*About this exercise:* Please report every line in the entries that contains the string "resolution".

*Input data:*
____

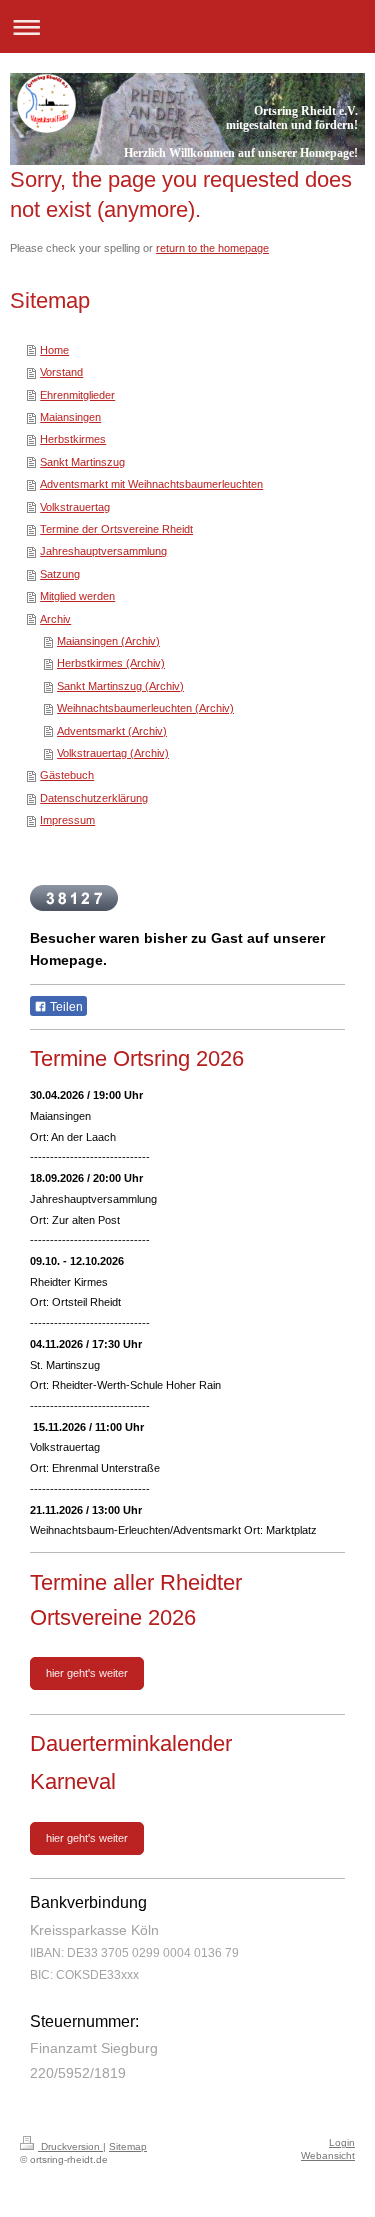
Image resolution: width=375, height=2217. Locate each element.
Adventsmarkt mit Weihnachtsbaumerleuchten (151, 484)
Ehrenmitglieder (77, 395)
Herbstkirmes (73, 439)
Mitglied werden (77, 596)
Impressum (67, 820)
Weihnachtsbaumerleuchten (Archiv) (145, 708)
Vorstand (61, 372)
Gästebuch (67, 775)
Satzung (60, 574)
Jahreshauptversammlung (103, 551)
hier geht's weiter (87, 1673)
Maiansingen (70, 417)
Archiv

____

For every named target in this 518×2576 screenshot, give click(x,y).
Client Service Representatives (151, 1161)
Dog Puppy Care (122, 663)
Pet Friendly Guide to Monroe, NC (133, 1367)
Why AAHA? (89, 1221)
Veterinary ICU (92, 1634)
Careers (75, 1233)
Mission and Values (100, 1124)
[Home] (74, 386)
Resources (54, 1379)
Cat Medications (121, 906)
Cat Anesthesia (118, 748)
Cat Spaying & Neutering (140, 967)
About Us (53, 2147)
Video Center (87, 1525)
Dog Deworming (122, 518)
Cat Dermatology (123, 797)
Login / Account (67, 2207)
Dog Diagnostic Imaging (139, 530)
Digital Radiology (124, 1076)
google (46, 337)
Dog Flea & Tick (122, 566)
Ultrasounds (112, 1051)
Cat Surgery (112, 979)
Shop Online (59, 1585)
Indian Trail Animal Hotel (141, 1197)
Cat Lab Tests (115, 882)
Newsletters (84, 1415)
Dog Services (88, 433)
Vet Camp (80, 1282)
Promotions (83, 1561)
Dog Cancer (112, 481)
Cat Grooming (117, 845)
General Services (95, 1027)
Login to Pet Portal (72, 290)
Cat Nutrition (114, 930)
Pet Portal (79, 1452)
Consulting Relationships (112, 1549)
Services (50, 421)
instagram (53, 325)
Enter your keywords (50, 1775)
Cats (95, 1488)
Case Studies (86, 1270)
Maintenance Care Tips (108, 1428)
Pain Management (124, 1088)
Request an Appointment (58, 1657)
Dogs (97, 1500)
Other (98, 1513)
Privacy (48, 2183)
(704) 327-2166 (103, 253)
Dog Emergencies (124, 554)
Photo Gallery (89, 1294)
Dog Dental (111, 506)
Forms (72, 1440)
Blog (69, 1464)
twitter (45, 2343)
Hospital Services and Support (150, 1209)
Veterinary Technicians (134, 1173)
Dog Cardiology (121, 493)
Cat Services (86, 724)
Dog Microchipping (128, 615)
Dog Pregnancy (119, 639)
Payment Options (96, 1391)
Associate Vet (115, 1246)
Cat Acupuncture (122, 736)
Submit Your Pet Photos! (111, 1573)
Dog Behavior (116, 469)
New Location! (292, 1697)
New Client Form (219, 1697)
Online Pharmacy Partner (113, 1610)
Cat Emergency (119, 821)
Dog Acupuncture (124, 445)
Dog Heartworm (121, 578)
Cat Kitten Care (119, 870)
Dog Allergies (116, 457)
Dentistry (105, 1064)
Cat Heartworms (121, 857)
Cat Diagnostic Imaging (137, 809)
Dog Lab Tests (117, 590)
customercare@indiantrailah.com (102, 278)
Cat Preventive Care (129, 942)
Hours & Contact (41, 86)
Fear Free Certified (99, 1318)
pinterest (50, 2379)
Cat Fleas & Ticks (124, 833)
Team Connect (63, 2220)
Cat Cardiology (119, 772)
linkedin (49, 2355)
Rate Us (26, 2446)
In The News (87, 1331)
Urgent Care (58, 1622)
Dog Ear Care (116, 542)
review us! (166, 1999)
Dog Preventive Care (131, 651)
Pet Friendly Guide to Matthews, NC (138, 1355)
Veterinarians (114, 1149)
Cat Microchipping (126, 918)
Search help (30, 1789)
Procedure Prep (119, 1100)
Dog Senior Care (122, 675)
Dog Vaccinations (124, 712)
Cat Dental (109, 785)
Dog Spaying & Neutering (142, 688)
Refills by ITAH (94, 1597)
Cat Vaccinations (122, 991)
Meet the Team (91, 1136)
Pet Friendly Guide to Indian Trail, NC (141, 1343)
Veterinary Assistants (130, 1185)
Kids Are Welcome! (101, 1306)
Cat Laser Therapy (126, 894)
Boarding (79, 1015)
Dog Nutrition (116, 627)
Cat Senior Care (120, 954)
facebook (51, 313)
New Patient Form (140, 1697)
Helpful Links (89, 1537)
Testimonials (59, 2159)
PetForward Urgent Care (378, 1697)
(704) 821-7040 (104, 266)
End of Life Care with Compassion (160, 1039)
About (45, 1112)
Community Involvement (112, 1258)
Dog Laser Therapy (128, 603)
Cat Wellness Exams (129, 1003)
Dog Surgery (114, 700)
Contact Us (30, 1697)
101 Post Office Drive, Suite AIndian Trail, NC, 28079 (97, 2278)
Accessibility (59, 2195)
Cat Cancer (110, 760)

____

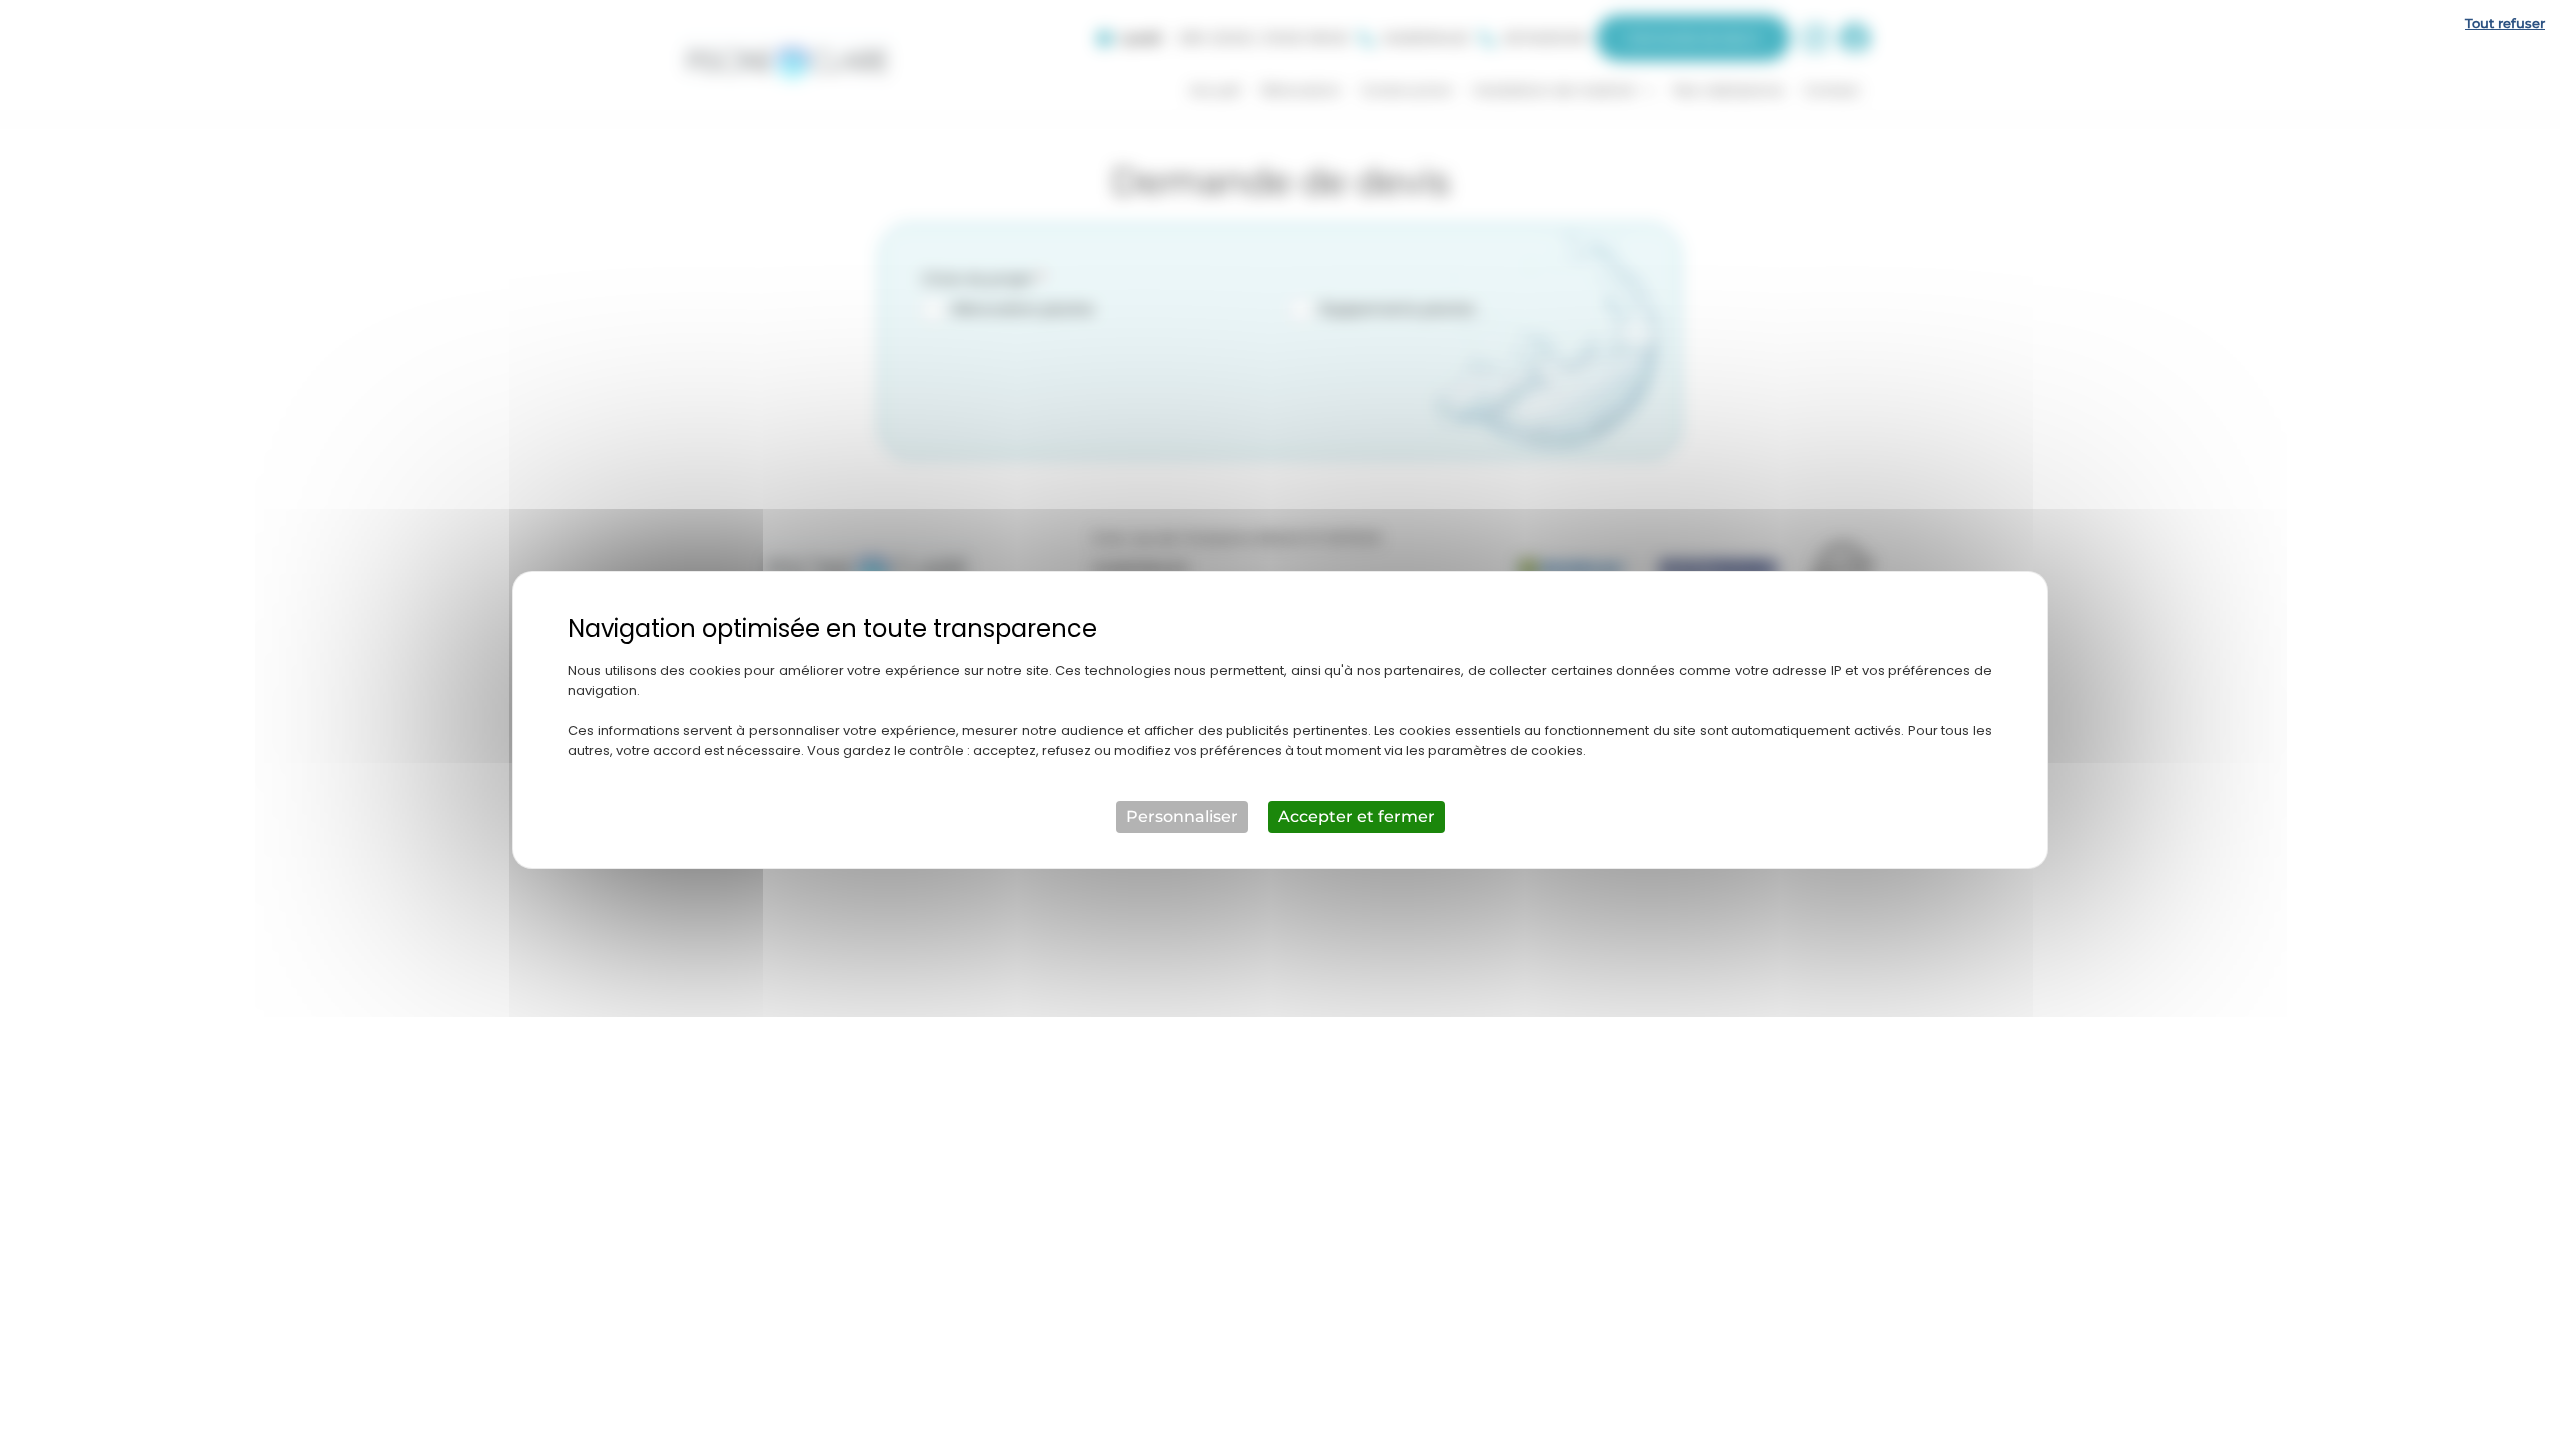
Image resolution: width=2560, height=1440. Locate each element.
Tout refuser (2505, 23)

____

*Task solution:*
Image resolution: width=375, height=2217. Locate each element.
Image resolution: width=2560, height=1440. Locate each element.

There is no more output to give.